Training. We train our model using a standard cross-entropy loss over next token predictions. To avoid degrading the quality of the pretrained BART and audio encoder models, we adopt a two-stage training procedure. In Stage 1, both the audio encoders and BART model are kept frozen, thus allowing the Q-Former, projection layers, and newly introduced delimiter tokens to align to the pretraining BART representation. In this stage, we pretrain the model using a larger dataset of weakly-labeled audio clips. In Stage 2, we unfreeze all BART parameters apart from the embedding layer and finetune the model on the Audiocaps dataset at a lower learning rate to align the captioning style more with human style. This training strategy leverages the larger, weakly-labeled dataset while minimizing the knowledge drift in the pretrained BART. The use of Q-Former to learn an intermediate representation is pivotal for such a strategy.

Fig. 3
Fig. 3
Full size image

Scaling analysis of model size (left) and data with synthetic captions (right) reveals consistent improvements in FD and IS.

3.2 Data Collection and Re-captioning Pipeline

Generative models in the image and video domains have shown benefits from increased quantities of data and improved quality of captions. In the audio domain, however, the major human-annotated audio-text datasets, namely AudioCaps (Kim et al., 2019) and Clotho (Drossos et al., 2020), provide only 51k audio clips combined. Previous methods attempted to extract additional ambient audio clips from existing video datasets using pretrained audio classifiers, but a high filtering rate marked this method impractical. Instead, we found that automatic transcripts offer reliable information about the segments containing ambient sounds. In particular, we propose to select the parts of the videos that contain no automatic transcription, suggesting the absence of speech and music. Such an approach offers specific advantages over using pretrained classifiers. Automatic transcripts, readily available for most online videos, eliminate the need to download and process video and audio data before filtering. Additionally, as these transcripts provide precise time-aligned information, they facilitate the extraction of more segments per video. Subsequently, we leverage our AutoCap model to provide textual descriptions of the extracted audio clips. Despite the effectiveness of this method in collecting ambient sounds, some clips still inadvertently contain music or speech due to transcription errors, particularly with speech in less common languages. We address this by analyzing captions and filtering out clips with keywords related to speech or music. Finally, we filter all audio-text pairs with CLAP similarity less than 0.1.

We follow this process to extract 466k audio-text pairs from Audioset (Gemmeke et al., 2017) and VGGSounds (Chen et al., 2020). Additionally, we recaption datasets without visual content such as Freesound, BBC Sound Effects, and SoundBible. To provide metadata, we employ the captioning model of Chen et al. (2024b) to extract a caption whenever video content is available and pass an empty text otherwise. In total, we form AutoReCap, a large-scale dataset comprising 761,113 audio-text pairs with precise captions. As an additional contribution, we introduce AutoReCap-XL, in which we scale our approach by analyzing four additional large-scale video datasets (Lee et al., 2021; Xue et al., 2022; Zellers et al., 2022; Nagrani et al., 2022) with a total of 71M videos and 715.4k hours. After filtering, we collect and re-caption 47M ambient audio clips spanning 123.5k hours from 20.3M different videos, forming by far the largest available dataset of audio with paired captions. Figure 2 summarizes our data collection pipeline, and Sec. A in Appendix present more details about the dataset collection and processing and dataset statistics.

::::::::::

**WHAT TO WORK ON**
- 1) How many audio-text pairs does the AutoReCap dataset comprise, according to the audio captioning excerpt?
- 2) Carry the audio captioning excerpt forward, beginning right after its last sentence.

Records from a data source:

::::::::::

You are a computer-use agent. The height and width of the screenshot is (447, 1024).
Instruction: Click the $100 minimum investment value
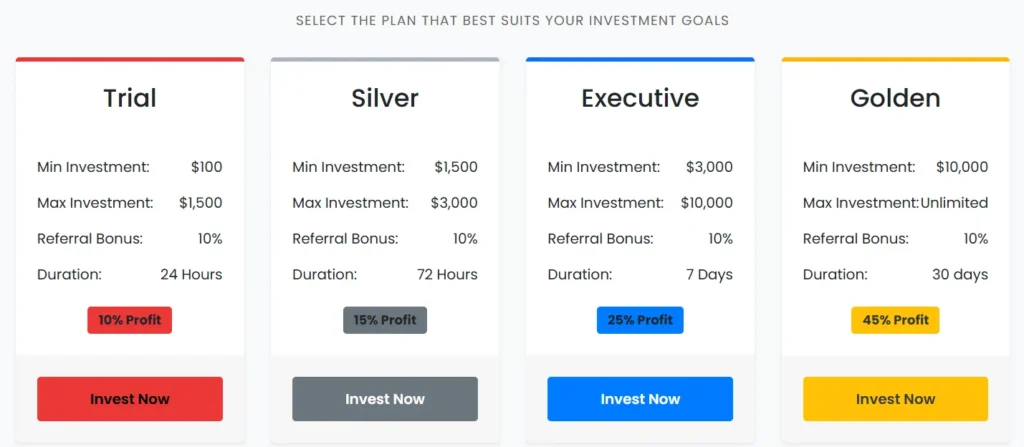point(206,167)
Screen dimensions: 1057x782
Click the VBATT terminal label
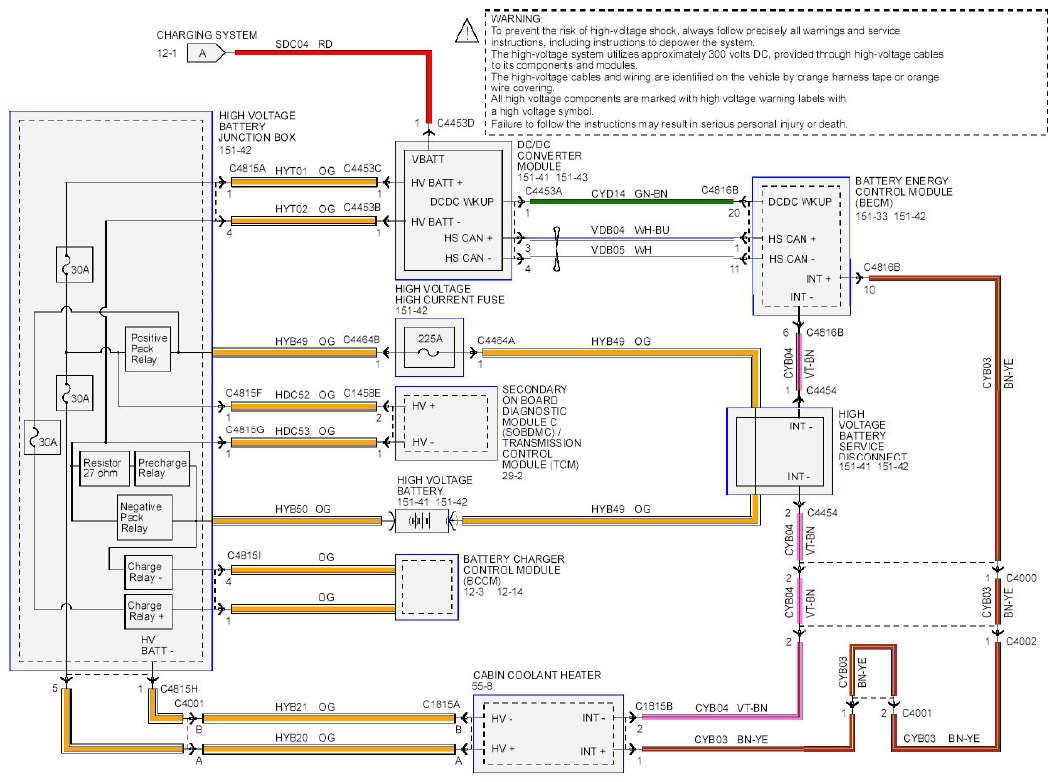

::::::::::

**ANSWERS PER TASK**
- 1) 761,113 audio-text pairs.

- 2)
Table 1 AutoCap results on AudioCaps test split for various models. AS: AudioSet, AC: AudioCaps, WC: WavCaps, CL: Clotho, MA: Multi-Annotator Captioned Soundscapes, \(AS_A\): ambient audio subset from AudioSet.

3.3 Scalable Text-to-Audio Generation

We design our audio generation pipeline, GenAu, as a latent diffusion model. Figure 1 (right) shows an overview of our proposed model. In the following section, we describe in detail the structure of our latent variational autoencoder (VAE) and the latent diffusion model.

Latent VAE. Directly modeling waveforms is complex due to the high data dimensionality of audio signals. Instead, we replace the waveform with a Mel-spectrogram representation and use a VAE to further reduce its dimensionality, following prior work (Melechovsky et al., 2024; Huang et al., 2023b). Once generated, Mel-spectrograms can be decoded back to a waveform through a vocoder (gil Lee et al., 2023). However, commonly-used 2D autoencoder designs (Liu et al., 2023a, 2024c; Melechovsky et al., 2024), are not well suited to the Mel-spectrograms, as the separation between the Mel channels is non-linear, which is not well suited for 2D convolutions. In other words, since the Mel bins are spaced logarithmically, a shifting in a 2D CNN kernel along the frequency dimension mixes narrow low-frequency filters with very wide high-frequency filters, thus breaking the translation-invariance property of the convolutional filter. We instead opt for a 1D-VAE design based on 1D convolutions similar to Huang et al. (2023a). We train the VAE following Esser et al. (2021).

Latent diffusion model. Following the latent diffusion paradigm, we generate audio by training a diffusion model in the latent space of the 1D-VAE. Transformer-based diffusion models currently attain state-of-the-art performance in audio generation (Huang et al., 2023a). However, both UNet and transformer-based baselines exhibited limited performance gains with increasing model size (Liu et al., 2024c; Hai et al., 2024). We observe that ambient audio often contains extensive silent and redundant segments, which may explain the poor scalability of UNet and DiT-based methods, as they distribute computation uniformly across the input. Therefore, we propose to use a more dynamic transformer architecture as a diffusion backbone (Chen & Li, 2023; Menapace et al., 2024). In particular, we adopt the FIT architecture of Menapace et al. (2024), which was originally proposed to work in the pixel space, and revise it for the latent space of the audio modality.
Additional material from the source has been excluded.